[TASK] Once the line with "Select the Y.Krivtsov rider panel" is found in the entries below, repeat that line and every one after it exactly, ending at the last.

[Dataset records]
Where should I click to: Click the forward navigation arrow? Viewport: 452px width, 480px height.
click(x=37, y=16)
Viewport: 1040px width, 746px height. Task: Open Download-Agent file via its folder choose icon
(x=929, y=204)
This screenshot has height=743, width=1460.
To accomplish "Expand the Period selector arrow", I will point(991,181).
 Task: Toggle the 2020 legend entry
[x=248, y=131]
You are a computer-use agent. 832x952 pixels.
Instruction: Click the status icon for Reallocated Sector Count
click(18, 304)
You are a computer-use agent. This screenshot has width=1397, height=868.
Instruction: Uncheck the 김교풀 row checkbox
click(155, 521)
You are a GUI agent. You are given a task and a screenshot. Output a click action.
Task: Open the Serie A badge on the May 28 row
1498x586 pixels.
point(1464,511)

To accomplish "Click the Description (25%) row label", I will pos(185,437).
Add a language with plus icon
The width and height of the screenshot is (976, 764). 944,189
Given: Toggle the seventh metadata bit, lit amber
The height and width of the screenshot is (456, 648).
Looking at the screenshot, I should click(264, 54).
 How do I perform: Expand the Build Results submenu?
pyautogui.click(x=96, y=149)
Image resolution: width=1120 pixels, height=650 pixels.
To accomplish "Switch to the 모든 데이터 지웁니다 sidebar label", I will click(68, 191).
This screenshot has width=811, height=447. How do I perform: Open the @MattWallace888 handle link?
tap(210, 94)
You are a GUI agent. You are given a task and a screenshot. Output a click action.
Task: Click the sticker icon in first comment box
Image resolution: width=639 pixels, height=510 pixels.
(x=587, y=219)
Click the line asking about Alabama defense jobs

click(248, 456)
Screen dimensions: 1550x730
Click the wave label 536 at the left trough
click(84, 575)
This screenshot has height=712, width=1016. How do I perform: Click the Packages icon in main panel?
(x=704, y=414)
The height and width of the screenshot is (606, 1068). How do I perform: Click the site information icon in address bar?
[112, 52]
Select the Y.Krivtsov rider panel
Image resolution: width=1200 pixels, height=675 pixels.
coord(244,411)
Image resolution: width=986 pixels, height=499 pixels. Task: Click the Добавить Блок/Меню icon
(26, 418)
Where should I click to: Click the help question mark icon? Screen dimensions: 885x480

[RESPONSE FOR THIS EXERCISE]
Select the Y.Krivtsov rider panel
Image resolution: width=1200 pixels, height=675 pixels.
coord(244,411)
Image resolution: width=986 pixels, height=499 pixels. Task: Click the Добавить Блок/Меню icon
(26, 418)
Where should I click to: Click the help question mark icon? Screen dimensions: 885x480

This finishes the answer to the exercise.